There is really no limit to the number of things that you could measure in football because the game is so intricate. The important factors are the ones that smart clubs would rely upon. For example, turnovers are likely a key metric in driving winning percentage. They also might be the most random. For example, forced fumbles might be good but fumble recoveries might not be. Interceptions in man-to-man coverage might be weighted higher than interceptions in zone coverage, etc.

For individual positions, each team likely has their own evaluation standards that should be tracked and standardized based on the competition. For example, if a Bills OT gets beat 3 times in one week by JJ Watt, that's not going to be rated as poorly as somebody getting beat 2 times by a second stringer. Essentially, they have to control for the environment (Cetus Paribus for all of your statistics geeks).


They may find some metrics telling that nobody really thought were important. For example, a normally stellar CB might experience a blown coverage once every 20 plays but that blown coverage wipes out all the good he's done the other 19 plays in terms of yardage given up or scores. The team might decide that he is worth less than a mediocre CB who never gives up big plays. Everybody knows Revis is great but how do you evaluate two lesser talents with different tendencies?


Once they evaluate performances, they have to pour the information into their salary system in order to make sure they aren't overpaying for talent. This is where the Moneyball factors come into play. If the stellar CB is priced more highly by "traditional football minds" and your evaluation systems shows that the mediocre CB delivers the same about in terms of WINS, you pay for the mediocre CB and let Philly sign the other guy.
- - -
Goal =>
In the football passage, what might a team decide about a normally stellar cornerback who has a blown coverage once every 20 plays?

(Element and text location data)
- - -
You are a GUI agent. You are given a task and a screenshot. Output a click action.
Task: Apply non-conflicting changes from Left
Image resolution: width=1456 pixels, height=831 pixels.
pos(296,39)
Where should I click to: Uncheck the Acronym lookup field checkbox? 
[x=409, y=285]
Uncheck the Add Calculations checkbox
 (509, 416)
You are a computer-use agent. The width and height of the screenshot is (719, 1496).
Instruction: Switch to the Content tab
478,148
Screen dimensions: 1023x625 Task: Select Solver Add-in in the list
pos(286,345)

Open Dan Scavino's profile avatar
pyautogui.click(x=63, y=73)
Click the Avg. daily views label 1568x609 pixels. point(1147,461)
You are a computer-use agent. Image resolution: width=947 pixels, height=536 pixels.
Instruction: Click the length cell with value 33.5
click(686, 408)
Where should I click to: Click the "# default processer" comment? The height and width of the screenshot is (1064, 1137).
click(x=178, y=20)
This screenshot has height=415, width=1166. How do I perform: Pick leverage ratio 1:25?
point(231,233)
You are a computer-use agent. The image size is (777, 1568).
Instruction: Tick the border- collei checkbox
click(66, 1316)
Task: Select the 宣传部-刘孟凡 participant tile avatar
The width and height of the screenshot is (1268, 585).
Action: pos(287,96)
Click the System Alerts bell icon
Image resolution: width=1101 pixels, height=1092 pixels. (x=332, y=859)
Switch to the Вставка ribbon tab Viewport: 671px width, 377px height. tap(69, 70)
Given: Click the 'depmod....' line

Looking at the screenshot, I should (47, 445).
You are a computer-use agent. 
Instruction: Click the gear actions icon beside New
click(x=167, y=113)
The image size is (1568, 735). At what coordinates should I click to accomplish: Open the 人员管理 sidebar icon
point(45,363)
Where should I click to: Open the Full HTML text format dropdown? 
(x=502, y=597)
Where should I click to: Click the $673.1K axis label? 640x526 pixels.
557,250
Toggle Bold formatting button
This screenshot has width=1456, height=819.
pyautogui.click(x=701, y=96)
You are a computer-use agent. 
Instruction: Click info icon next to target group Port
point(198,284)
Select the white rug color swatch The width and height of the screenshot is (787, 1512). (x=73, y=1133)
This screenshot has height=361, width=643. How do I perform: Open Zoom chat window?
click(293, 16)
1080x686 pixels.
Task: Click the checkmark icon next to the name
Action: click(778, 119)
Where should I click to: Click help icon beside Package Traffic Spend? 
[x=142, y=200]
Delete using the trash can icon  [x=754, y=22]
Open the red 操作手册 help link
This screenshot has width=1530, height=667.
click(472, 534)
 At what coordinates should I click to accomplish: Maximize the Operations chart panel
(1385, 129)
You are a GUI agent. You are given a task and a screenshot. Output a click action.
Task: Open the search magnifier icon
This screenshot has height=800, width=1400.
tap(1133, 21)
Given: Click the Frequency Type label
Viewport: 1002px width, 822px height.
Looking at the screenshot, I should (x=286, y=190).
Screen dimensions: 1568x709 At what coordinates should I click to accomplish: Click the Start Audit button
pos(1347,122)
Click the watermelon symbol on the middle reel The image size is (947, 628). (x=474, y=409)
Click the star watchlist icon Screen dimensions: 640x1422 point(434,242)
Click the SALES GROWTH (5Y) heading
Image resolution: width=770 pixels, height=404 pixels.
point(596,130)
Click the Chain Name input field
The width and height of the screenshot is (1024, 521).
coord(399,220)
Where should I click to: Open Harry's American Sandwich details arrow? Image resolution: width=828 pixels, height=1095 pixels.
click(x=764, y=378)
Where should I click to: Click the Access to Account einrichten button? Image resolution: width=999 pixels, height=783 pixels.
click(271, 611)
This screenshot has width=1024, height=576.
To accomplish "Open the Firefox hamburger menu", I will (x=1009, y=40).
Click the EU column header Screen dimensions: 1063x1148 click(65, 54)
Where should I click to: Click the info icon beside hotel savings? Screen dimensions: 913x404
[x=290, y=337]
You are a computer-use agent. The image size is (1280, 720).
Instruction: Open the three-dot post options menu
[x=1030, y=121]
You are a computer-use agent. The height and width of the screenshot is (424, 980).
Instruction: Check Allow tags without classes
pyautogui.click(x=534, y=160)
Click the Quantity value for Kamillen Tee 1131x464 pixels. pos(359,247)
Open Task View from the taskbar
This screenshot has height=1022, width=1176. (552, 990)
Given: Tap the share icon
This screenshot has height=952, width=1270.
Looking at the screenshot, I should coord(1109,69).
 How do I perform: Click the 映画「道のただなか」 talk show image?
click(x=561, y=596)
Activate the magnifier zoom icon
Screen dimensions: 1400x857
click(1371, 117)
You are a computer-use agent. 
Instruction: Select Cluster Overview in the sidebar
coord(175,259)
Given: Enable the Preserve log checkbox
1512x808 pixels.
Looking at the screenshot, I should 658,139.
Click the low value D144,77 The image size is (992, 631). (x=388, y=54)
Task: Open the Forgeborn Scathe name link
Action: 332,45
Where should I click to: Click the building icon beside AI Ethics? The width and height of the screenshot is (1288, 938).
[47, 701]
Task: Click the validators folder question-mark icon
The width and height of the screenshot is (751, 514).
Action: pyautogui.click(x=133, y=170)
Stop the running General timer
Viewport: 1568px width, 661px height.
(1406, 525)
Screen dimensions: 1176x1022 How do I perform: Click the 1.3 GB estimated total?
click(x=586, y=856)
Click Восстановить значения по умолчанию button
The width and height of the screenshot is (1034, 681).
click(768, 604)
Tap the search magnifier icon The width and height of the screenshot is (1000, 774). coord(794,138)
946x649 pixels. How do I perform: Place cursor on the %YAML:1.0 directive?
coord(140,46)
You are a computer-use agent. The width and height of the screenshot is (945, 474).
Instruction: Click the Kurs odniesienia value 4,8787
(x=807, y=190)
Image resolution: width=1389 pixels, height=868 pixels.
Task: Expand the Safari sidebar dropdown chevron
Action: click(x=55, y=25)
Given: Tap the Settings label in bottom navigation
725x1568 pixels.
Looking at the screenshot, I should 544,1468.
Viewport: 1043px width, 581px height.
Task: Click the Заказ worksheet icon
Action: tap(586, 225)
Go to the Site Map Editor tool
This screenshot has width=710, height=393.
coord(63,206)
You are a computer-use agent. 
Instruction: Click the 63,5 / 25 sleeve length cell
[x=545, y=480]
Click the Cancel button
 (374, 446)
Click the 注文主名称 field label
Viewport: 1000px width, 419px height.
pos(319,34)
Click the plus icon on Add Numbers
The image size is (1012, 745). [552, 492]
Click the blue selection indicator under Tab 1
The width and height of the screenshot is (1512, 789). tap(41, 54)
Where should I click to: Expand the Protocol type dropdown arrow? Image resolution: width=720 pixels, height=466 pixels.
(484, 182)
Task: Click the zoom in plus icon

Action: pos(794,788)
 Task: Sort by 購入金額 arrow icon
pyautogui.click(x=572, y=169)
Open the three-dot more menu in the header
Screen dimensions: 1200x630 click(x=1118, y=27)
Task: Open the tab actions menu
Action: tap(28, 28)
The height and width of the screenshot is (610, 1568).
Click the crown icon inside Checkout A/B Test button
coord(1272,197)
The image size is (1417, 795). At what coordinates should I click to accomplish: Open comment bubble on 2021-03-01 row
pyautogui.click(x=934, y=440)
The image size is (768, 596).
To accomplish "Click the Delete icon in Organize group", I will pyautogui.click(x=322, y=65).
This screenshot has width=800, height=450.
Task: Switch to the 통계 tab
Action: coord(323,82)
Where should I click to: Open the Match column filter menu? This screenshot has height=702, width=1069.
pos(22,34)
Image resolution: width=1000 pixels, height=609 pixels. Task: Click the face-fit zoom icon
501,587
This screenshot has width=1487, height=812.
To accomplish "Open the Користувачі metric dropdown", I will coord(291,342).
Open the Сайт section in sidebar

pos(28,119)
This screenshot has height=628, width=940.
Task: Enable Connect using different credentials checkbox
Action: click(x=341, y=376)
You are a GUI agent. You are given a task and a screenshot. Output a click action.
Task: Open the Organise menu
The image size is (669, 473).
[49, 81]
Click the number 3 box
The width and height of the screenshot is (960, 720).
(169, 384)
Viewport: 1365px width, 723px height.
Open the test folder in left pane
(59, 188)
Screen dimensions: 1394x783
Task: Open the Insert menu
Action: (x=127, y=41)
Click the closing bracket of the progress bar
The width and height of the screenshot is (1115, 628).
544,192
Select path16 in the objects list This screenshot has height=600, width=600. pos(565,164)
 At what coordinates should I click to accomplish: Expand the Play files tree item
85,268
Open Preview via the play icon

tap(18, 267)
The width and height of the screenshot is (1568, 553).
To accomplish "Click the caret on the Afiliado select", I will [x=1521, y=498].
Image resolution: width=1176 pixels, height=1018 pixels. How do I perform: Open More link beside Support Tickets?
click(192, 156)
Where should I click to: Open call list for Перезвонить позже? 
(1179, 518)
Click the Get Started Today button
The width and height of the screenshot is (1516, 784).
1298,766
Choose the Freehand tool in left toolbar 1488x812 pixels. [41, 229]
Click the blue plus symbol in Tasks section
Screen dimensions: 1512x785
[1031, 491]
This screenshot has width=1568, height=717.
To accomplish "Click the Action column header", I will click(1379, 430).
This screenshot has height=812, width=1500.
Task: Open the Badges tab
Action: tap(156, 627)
- - -
Final result =>
The team might decide that he is worth less than a mediocre cornerback who never gives up big plays.